**TASK INSTRUCTIONS:** Transcription, pictures excluded: write out the data below exactly.

▬▬▬▬▬▬

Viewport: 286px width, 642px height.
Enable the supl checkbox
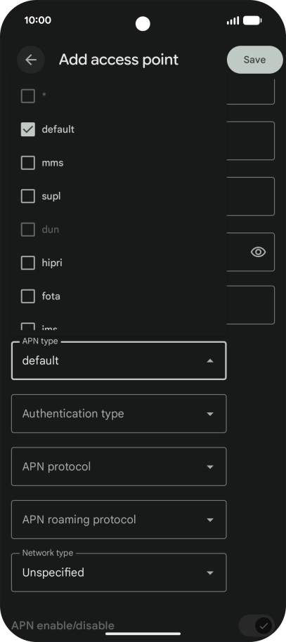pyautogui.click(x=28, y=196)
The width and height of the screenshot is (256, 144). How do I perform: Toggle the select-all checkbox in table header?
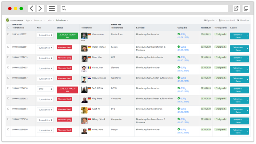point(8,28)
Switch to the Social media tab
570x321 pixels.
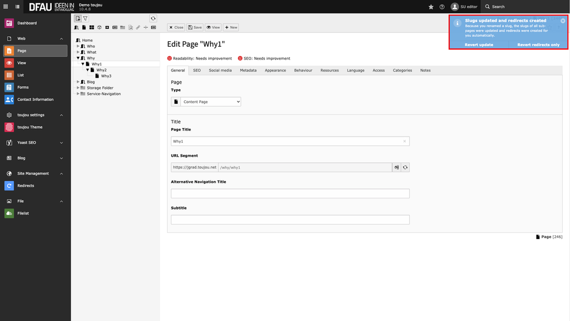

▬▬▬▬▬▬

**OUTPUT FOR THIS EXERCISE:**
Viewport: 286px width, 642px height.
Enable the supl checkbox
pyautogui.click(x=28, y=196)
The width and height of the screenshot is (256, 144). How do I perform: Toggle the select-all checkbox in table header?
point(8,28)
Switch to the Social media tab
570x321 pixels.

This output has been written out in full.